DOCUMENT PASSAGE
These physiological parameters significantly vary over a 24-hour period with postural and diurnal variation unaccounted for in the current study
Lindemann and colleagues present novel data on blood pressure (BP) and heart rate variability patterns in 37 patients with (high pressure) primary open-angle glaucoma (POAG), 27 patients with normal-tension glaucoma (NTG), and 87 control subjects. Under resting conditions, continuous BP and heart rate were simultaneously recorded over 30 min with time series of heart rate, systolic blood pressure and diastolic blood pressure analyzed utilizing univariate linear (time domain, frequency domain), non-linear (symbolic dynamics), and bivariate (joint symbolic dynamics) indices. The authors identified 12 significantly different parameters between POAG patients and controls, however they found a full 80 parameters that were significantly different between NTG patients and controls. The data showed a much higher sensitivity (82% at a specificity of 87%) for NTG patients compared to high pressure POAG suggesting impaired patterns of autonomic cardiovascular regulation in glaucoma, especially within NTG patients.
The use of continuous monitoring (30 min) to examine systemic differences in vascular health is unique and a strength of the current study as is the inclusion of both high and low pressure glaucoma patients to elicit differences in risk profiles. Conversely, a limitation is the absence of a direct ocular blood flow modality such as optical coherence angiography, which may have shown how these systemic vascular disturbances influence perfusion to the retina and optic nerve head. It is also important to acknowledge that these physiological parameters significantly vary over a 24-hour period with postural and diurnal variation unaccounted for in the current study.
Our understanding of glaucoma and vascular involvement in the disease process continues to evolve. Moving forward, the inclusion of novel biomarkers to understand overall glaucoma risk, especially if possible through non-invasive monitoring of vascular health, may provide improvements to individual diagnosis, disease management, and vision preservation.

SUPPLIED MATERIAL
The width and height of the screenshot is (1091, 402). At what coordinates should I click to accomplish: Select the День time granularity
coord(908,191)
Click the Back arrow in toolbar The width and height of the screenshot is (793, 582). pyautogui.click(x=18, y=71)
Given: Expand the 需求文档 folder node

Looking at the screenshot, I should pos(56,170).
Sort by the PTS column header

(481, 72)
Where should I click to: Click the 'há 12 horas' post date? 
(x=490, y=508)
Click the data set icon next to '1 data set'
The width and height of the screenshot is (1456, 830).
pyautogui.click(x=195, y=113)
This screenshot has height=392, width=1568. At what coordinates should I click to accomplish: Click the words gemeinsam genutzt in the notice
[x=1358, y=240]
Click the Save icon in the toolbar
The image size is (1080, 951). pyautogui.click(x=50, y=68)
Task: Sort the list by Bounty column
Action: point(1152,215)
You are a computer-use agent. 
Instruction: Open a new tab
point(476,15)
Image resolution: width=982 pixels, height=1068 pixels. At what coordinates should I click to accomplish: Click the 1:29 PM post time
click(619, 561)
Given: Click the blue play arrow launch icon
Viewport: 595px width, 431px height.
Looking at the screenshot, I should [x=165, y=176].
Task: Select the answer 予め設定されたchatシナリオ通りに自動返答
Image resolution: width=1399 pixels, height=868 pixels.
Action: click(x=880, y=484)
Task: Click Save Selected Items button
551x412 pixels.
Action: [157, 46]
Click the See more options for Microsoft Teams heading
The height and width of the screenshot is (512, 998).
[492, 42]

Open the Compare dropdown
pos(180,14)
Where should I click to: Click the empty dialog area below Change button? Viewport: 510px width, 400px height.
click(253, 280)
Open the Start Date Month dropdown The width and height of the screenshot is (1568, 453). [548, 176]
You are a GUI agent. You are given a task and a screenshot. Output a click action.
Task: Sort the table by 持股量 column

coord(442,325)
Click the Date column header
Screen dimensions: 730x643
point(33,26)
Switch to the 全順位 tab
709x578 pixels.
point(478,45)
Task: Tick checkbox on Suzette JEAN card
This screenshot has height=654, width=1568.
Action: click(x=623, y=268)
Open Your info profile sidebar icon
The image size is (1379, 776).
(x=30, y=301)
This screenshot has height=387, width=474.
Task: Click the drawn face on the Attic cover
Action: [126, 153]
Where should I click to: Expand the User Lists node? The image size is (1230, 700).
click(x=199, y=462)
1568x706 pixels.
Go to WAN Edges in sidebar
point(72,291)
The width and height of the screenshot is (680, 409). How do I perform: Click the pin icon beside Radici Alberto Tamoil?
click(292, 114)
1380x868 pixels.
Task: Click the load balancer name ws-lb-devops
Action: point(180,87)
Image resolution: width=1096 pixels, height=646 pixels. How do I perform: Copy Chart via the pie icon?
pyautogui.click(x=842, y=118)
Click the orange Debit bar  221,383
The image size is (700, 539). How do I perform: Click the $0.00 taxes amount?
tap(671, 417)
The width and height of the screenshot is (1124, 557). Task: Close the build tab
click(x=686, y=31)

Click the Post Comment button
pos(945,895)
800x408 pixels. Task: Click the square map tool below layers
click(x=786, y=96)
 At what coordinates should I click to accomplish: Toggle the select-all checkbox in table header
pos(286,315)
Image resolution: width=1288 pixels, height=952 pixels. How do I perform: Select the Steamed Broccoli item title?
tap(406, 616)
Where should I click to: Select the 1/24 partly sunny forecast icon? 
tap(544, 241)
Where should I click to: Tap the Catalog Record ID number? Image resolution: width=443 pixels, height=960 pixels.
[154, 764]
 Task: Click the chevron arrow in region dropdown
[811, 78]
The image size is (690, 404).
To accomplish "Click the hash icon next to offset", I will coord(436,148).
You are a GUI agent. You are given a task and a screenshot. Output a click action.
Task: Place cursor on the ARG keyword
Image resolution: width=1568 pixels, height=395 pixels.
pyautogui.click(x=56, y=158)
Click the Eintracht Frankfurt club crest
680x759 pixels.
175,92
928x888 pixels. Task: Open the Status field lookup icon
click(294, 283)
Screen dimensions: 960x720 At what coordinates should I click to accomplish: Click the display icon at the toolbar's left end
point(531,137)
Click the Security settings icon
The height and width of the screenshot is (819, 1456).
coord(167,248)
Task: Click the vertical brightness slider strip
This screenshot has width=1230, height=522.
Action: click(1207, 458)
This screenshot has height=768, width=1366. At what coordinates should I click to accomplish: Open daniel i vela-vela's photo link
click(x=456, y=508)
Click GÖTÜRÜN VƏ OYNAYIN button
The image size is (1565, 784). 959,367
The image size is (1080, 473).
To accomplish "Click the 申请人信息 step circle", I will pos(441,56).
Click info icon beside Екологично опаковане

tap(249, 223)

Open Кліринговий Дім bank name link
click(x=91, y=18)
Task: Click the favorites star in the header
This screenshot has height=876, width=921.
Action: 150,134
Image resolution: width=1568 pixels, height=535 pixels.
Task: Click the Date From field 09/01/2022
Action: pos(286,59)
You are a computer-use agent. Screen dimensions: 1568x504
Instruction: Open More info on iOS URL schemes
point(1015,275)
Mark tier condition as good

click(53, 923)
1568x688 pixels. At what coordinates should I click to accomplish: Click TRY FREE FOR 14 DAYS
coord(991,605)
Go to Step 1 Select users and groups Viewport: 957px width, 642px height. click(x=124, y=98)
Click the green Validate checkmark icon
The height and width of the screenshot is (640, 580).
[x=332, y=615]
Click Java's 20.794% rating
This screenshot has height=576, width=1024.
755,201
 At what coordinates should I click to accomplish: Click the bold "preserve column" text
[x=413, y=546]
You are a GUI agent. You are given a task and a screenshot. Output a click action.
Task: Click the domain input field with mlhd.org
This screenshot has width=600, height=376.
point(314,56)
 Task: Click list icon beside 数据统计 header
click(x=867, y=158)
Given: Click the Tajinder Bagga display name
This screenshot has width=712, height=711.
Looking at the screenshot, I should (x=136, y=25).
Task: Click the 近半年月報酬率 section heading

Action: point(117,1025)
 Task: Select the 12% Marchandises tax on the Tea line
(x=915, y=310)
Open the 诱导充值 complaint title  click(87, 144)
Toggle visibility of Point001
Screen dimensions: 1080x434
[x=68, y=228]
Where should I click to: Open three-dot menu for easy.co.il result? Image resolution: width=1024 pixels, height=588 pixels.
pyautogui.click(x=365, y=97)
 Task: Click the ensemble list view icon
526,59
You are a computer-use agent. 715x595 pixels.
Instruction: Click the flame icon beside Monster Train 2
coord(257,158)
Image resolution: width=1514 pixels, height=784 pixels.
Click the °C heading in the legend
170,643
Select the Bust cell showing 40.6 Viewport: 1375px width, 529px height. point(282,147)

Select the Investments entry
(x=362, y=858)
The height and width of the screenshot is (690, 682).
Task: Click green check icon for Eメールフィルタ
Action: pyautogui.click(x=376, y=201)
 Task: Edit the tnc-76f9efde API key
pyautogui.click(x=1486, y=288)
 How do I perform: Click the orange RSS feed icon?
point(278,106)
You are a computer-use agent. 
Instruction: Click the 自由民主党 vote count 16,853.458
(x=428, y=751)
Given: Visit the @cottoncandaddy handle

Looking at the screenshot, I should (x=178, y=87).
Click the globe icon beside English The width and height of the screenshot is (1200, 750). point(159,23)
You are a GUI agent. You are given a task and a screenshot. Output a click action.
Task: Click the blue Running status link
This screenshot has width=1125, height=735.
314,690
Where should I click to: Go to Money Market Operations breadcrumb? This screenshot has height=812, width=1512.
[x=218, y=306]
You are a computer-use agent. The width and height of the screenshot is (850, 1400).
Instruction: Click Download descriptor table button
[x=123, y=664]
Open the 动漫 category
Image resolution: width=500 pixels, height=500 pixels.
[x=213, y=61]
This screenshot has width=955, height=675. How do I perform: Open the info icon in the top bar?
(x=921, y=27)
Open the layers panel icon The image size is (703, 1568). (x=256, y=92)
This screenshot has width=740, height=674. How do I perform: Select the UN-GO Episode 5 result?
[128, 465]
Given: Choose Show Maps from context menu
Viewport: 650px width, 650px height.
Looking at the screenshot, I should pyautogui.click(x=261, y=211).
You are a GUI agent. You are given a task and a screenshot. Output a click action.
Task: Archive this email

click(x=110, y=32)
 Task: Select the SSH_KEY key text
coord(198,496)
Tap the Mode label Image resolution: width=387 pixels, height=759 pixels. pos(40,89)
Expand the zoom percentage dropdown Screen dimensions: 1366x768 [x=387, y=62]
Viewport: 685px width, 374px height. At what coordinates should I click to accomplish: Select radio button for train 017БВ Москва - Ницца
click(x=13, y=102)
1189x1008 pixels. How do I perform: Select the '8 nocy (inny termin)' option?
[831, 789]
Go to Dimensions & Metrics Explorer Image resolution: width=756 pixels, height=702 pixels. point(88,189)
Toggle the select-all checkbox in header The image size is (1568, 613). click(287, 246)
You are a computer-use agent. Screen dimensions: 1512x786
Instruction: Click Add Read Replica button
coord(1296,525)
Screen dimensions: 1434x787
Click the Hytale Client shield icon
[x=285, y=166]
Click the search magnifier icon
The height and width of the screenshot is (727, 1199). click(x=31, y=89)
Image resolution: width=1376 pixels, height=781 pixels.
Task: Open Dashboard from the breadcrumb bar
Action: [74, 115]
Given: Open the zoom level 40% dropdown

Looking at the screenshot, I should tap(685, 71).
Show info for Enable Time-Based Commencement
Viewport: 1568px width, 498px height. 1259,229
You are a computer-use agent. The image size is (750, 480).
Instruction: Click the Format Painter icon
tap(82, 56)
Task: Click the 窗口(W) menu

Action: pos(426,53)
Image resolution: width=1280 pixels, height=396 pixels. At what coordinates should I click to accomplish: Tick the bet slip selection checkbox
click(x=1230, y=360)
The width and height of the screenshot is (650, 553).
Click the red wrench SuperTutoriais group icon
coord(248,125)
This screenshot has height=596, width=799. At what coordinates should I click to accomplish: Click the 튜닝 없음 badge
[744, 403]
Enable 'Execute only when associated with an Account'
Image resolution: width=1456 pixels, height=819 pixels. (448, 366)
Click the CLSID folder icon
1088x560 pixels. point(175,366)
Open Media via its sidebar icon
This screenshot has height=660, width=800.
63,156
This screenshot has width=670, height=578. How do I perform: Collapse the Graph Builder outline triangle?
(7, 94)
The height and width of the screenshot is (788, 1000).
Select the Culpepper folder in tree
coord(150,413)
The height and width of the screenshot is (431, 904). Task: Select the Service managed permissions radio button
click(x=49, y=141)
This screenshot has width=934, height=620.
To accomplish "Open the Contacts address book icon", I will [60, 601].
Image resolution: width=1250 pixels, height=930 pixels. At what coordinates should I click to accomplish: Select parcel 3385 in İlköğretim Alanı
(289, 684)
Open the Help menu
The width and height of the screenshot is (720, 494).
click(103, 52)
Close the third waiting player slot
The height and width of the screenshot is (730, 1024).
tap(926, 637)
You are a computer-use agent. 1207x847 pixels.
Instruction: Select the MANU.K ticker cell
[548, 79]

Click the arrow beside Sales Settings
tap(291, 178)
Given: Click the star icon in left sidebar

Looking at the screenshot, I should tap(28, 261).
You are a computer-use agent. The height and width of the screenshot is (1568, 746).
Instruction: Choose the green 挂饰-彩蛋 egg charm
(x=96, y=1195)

ACTIVITIES
1. List each group of subjects in the Lindemann study described in the glaucoma commentary, with the number in each group.
2. Summarize the glaucoma commentary in two sentences.
3. In the glaucoma commentary, how many parameters were significantly different between NTG patients and controls?

OUTPUTS FOR THE TASKS
1.
- Patients with (high pressure) primary open-angle glaucoma (POAG): 37
- Patients with normal-tension glaucoma (NTG): 27
- Control subjects: 87

2. Lindemann and colleagues recorded 30 minutes of continuous blood pressure and heart rate in patients with high pressure POAG, patients with NTG, and controls, and found far more parameters differing between NTG patients and controls than between POAG patients and controls, suggesting impaired autonomic cardiovascular regulation in glaucoma, especially in NTG. The commentary praises the continuous monitoring and the inclusion of both glaucoma types, but notes that the study measured no ocular blood flow directly and did not account for postural and diurnal variation.

3. 80 parameters.